Decline in linkage disequilibrium around pfcrt and dhfr. (a) and (b) show the decline in LD around wild-type and resistant alleles at pfcrt and dhfr. The x-axes are shown to scale. In (b), resistant alleles bearing between one and four mutations are grouped. These graphs are shown with the x-axis drawn to scale. LD is measured using EHH (±1 s.d.). (c) EHH plotted around dhfr alleles bearing different resistance mutations. EHH surrounding resistant alleles from Thailand is shown in black and those from Laos in red, while EHH decay around sensitive alleles is shown in grey. Four-letter codes indicate amino acids present at positions 51, 59, 108 and 164, while underlined letters are those underlying resistance. These codes are marked on the graph for clarity. Data describing EHH decline are not shown for the NCNI allele, as there were only three parasites carrying this allele.

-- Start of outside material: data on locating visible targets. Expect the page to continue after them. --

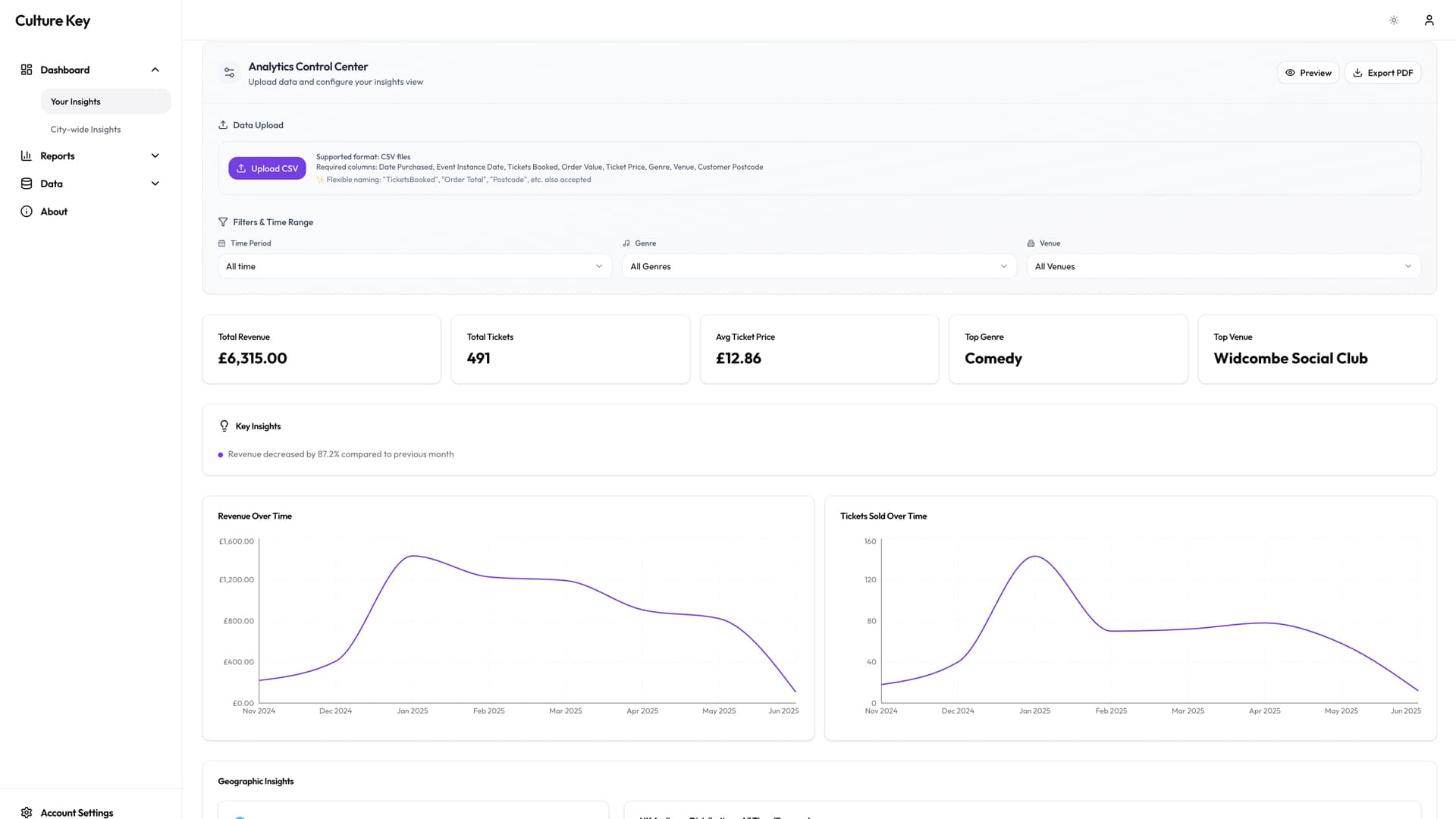Go to City-wide Insights
The height and width of the screenshot is (819, 1456).
pos(86,130)
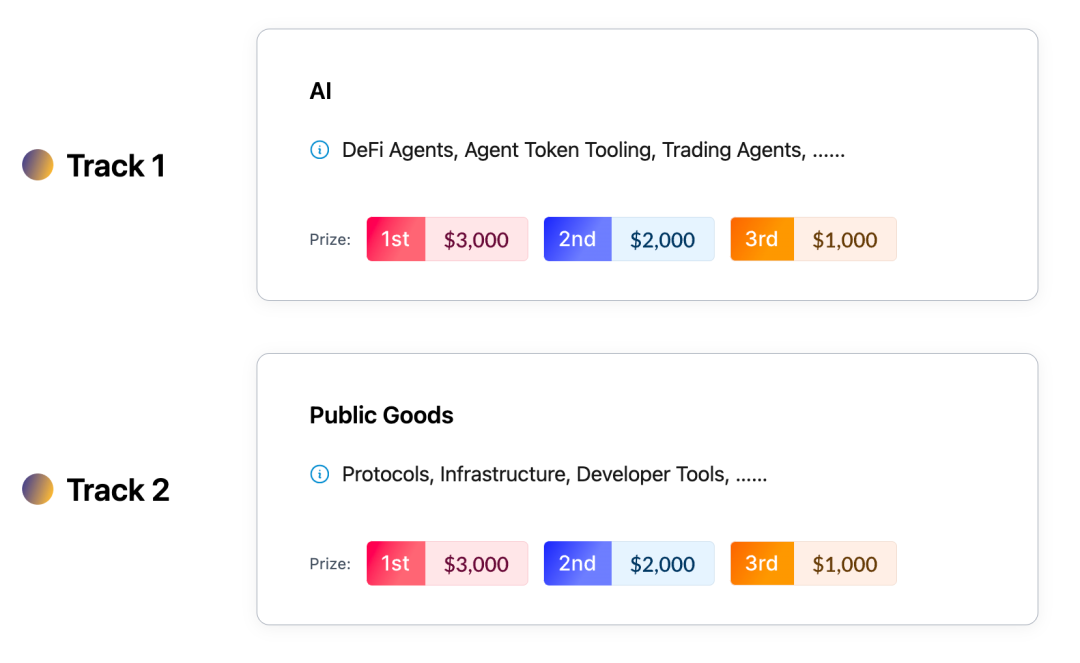Click the gradient circle beside Track 2
1080x663 pixels.
(x=38, y=489)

The dhfr alleles in Thailand contain between two and four mutations, whereas those from Laos contain one to three mutations. We observed dramatic differences in LD surrounding different dhfr alleles (figure 3c). In particular, we found a relationship between the number of mutations within dhfr and hitchhiking, with greater LD around alleles bearing three or more mutations than those bearing two mutations. Dhfr alleles IRNI and NRNI occur in both Thailand and Laos. We observe a slower decline in EHH around these alleles in Thailand than in Laos.

4. Discussion

The genome regions affected by hitchhiking around both dhfr and pfcrt in Laos are quite modest in size relative to previous reports (Wootton et al. 2002; Nair et al. 2003). Around dhfr, hitchhiking is detectable for less than half the distance observed in neighbouring Thailand, extending just 34–64 kb (2–4 cM) in Laos, compared with 98–137 kb (6–8 cM) in Thailand. Similarly, around pfcrt, hitchhiking has detectable effects on genetic variation for 34–69 kb in Laos. This is less than a quarter the distance observed in a heterogeneous collection of parasites from different Southeast Asian locations (Wootton et al. 2002) and also less than we observe in parasites from a single clinic on the Thailand/Myanmar border. We have estimated the extent of hitchhiking effects by comparing heterozygosity in sensitive and resistant chromosomes. In Laos, we have compared resistant and wild-type chromosomes from the same location so the results are geographically controlled. In Thailand, we found no sensitive chromosomes, so we have compared diversity in Thai parasites with that observed in sensitive chromosomes from Laos. As such, both geographical variation and selection may contribute to the differences observed. We do not believe that the geographical factor results in important bias in our conclusions for two reasons. First, in chromosomal regions distant from pfcrt and dhfr, we observe no significant difference in He between the two countries. Second, synonymous SNPs show minimal differentiation between populations from Thailand and Laos, with FST values of less than 0.04 for 11 loci examined (Anderson et al. submitted). Furthermore, we observe two other features that suggest greater hitchhiking in Thailand. First, LD declines more steeply with genetic distance in Laos than in Thailand. Second, the valleys of reduced variation surrounding resistant alleles at both genes are considerably shallower in Laos than in Thailand.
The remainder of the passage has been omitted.